#### Source material ####
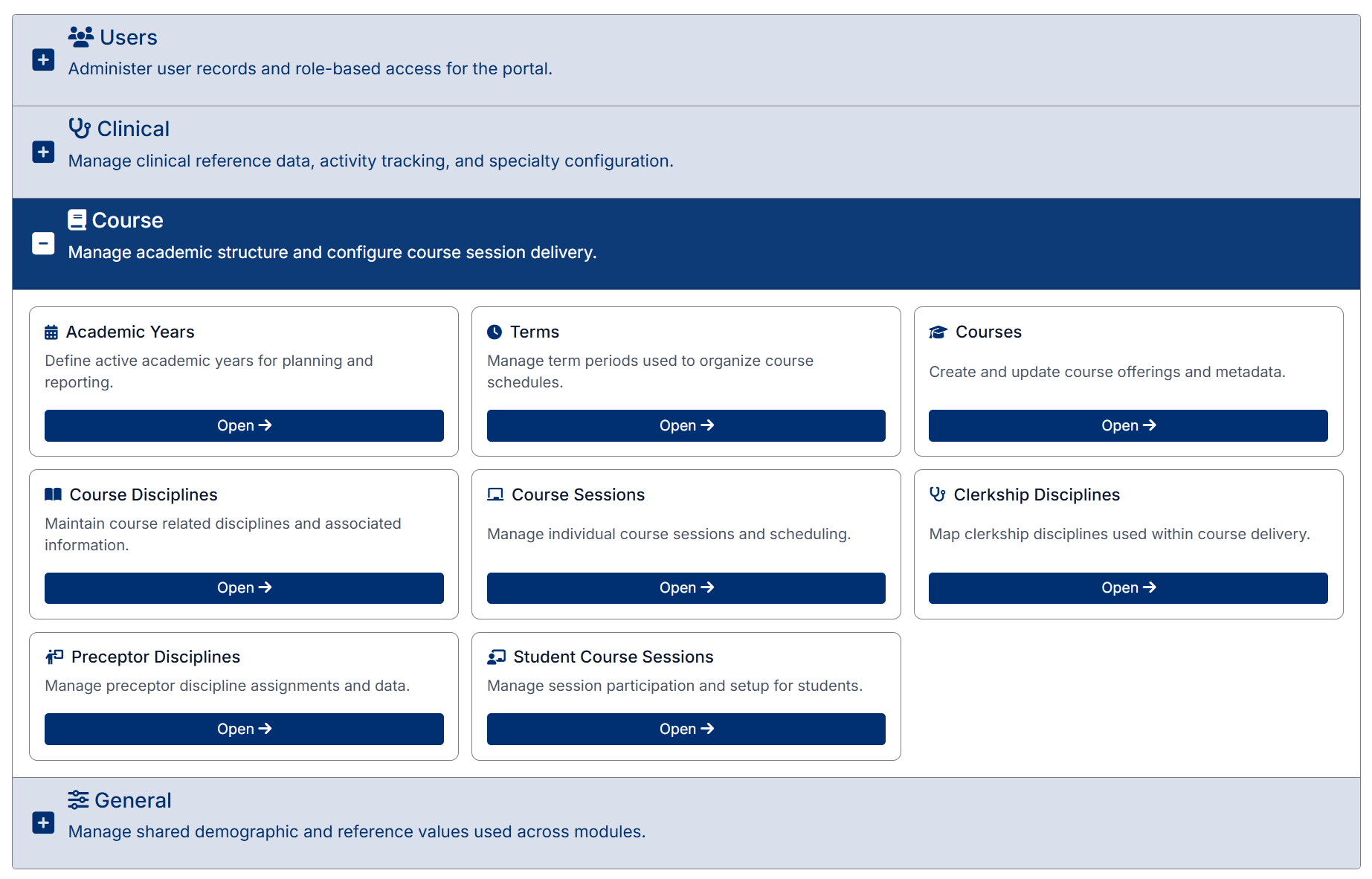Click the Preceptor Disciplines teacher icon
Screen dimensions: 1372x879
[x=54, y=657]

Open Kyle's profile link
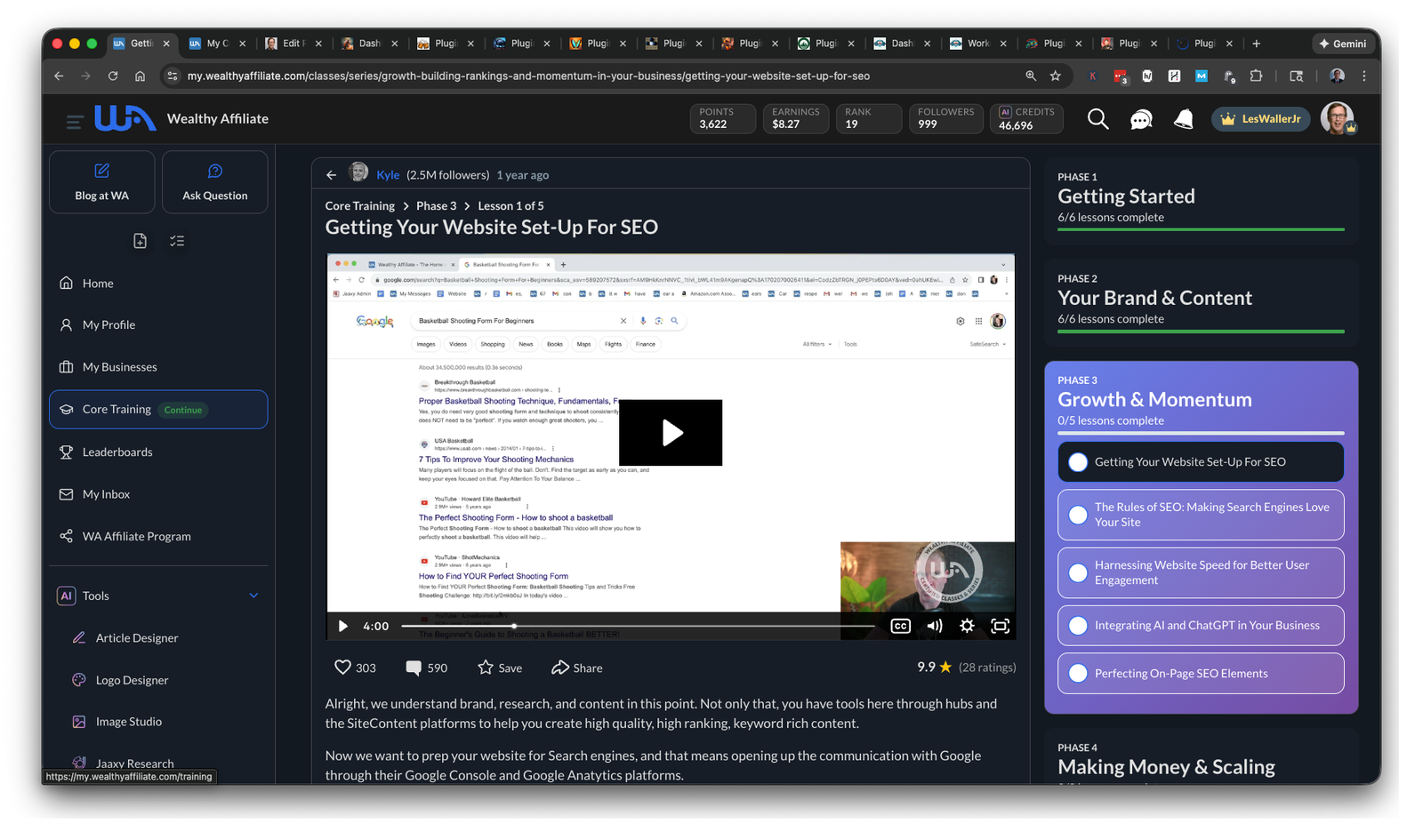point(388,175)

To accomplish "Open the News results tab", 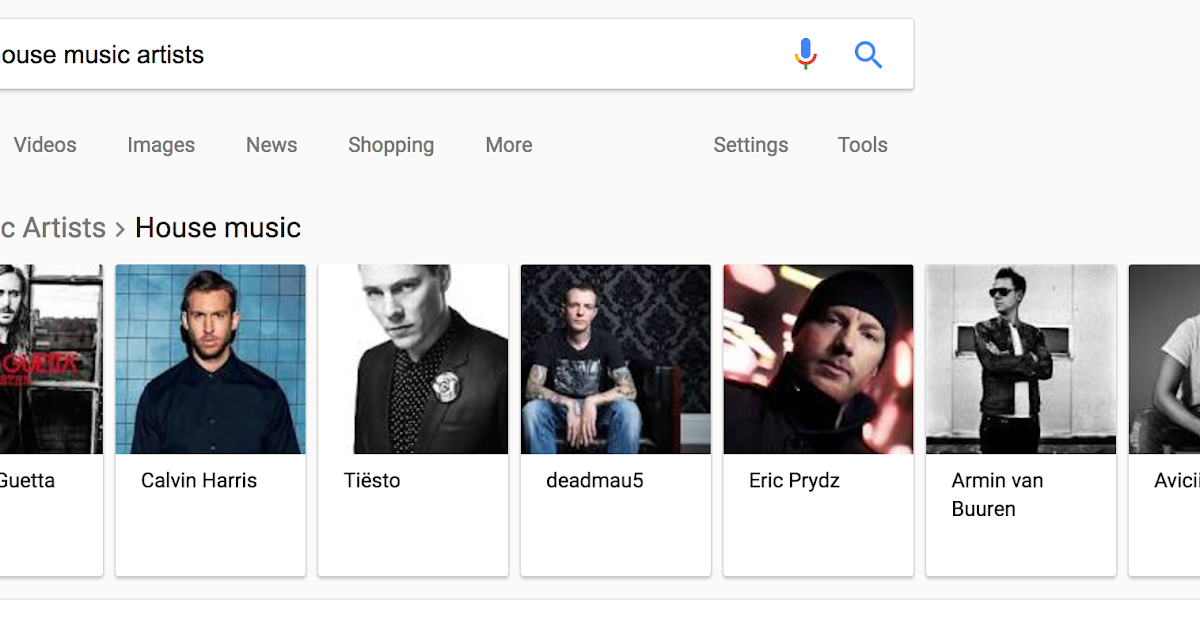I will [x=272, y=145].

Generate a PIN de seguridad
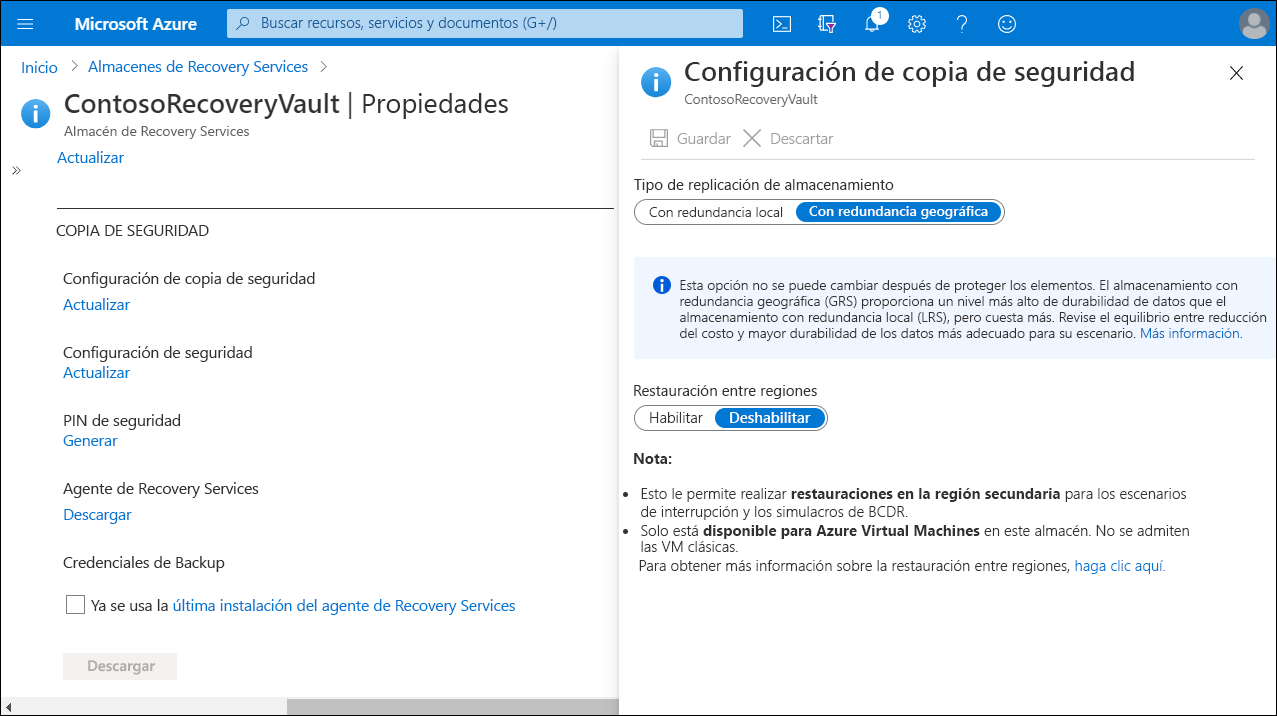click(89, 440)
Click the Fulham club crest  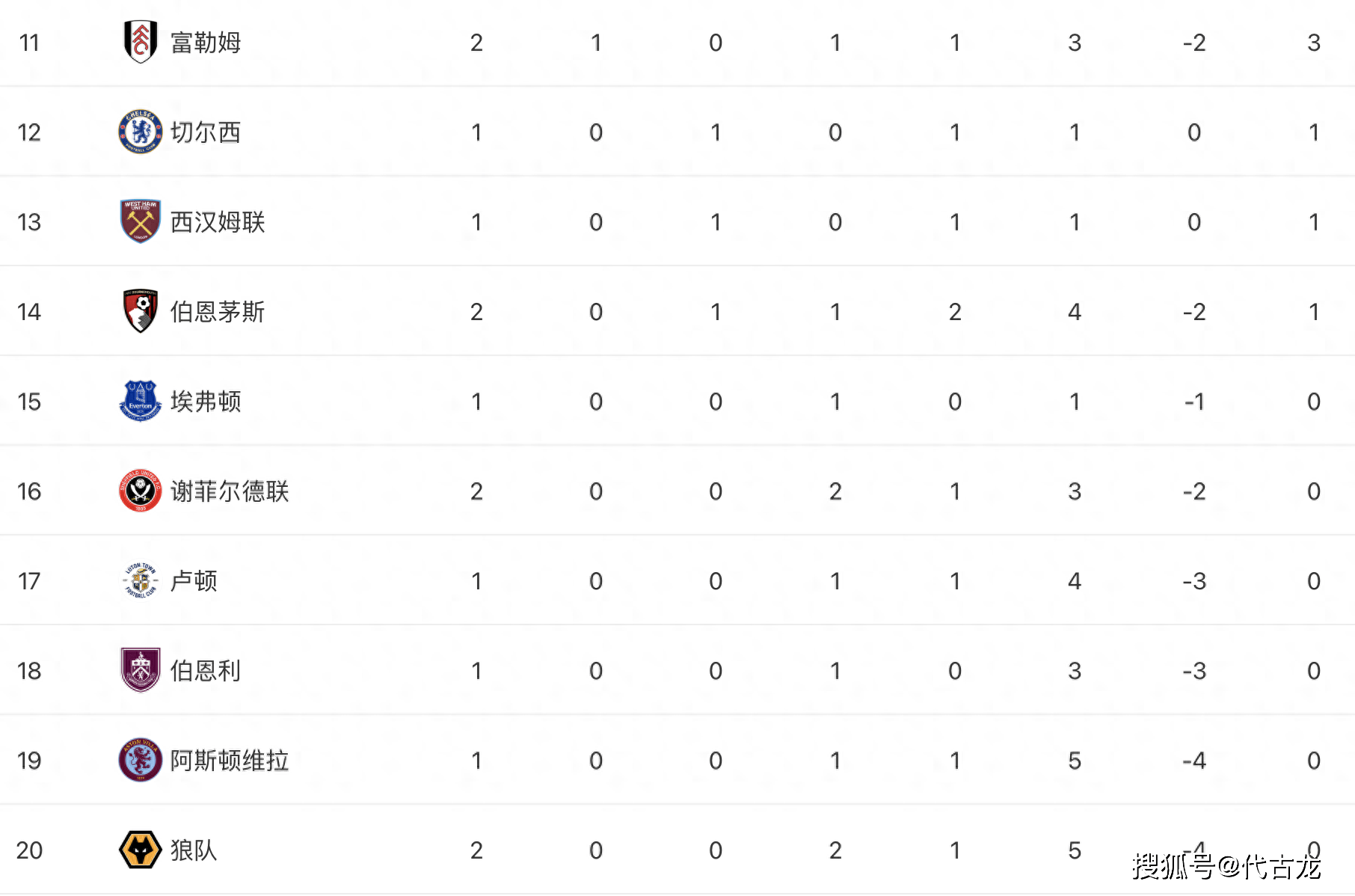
####
## Exercise instructions
Every line from the one that contains "Generate a PIN de seguridad" through the end of the records above is to be reproduced exactly; no picture goes in the copy.

## Written response
Generate a PIN de seguridad
click(89, 440)
Click the Fulham club crest  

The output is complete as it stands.